*WHAT IS BEING ASKED*
Copy out only the lines below that contain the word "screenshot". Uppercase and lowercase letters must match.

*DATA IN THIS EXERCISE*
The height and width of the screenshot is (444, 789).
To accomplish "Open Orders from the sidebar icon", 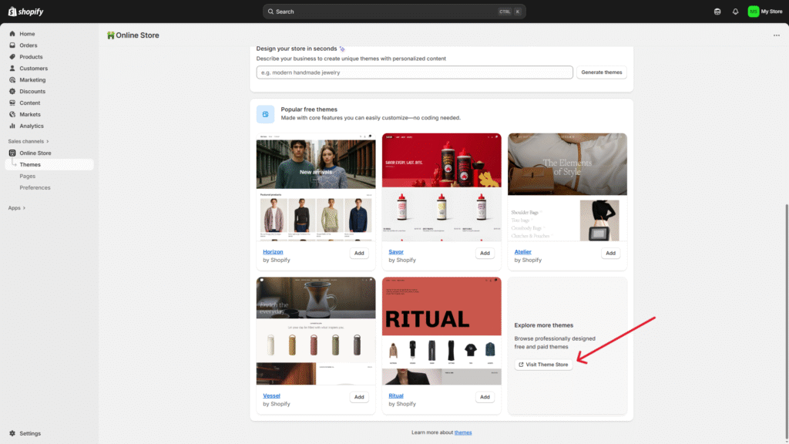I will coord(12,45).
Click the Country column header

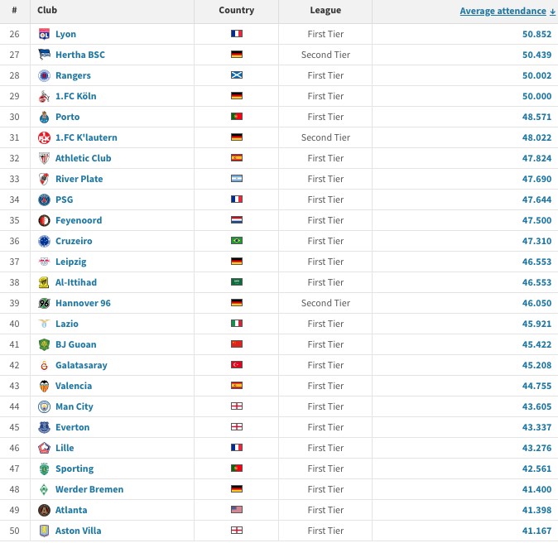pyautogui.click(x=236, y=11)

* * *

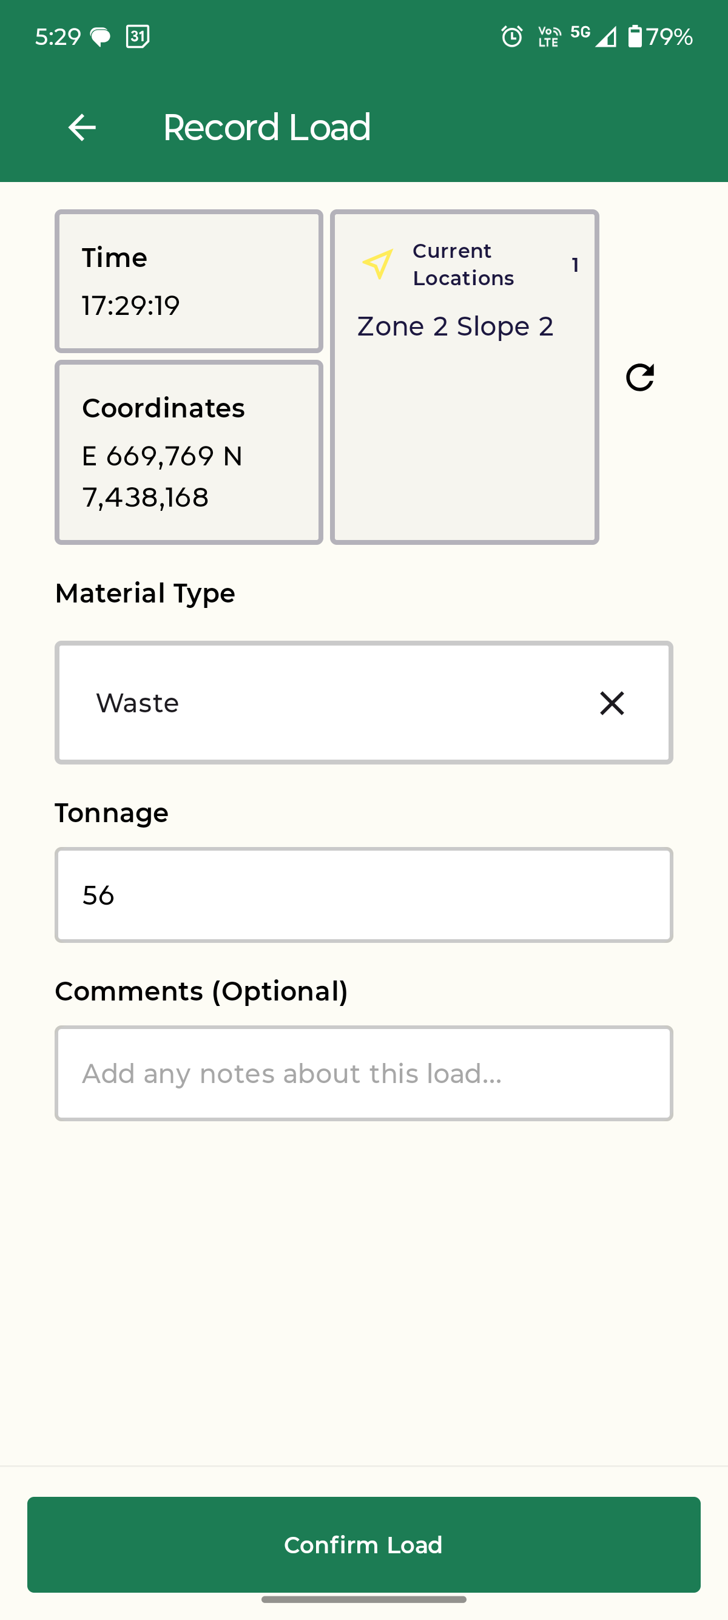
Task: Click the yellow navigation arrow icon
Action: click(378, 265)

* * *

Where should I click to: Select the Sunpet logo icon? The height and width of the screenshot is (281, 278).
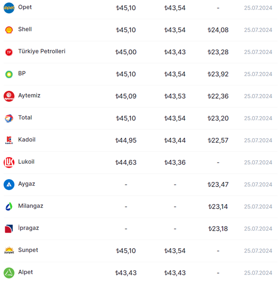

*EXERCISE OUTPUT*
The height and width of the screenshot is (444, 789).
Where should I click to: Select the Sunpet logo icon? The height and width of the screenshot is (281, 278).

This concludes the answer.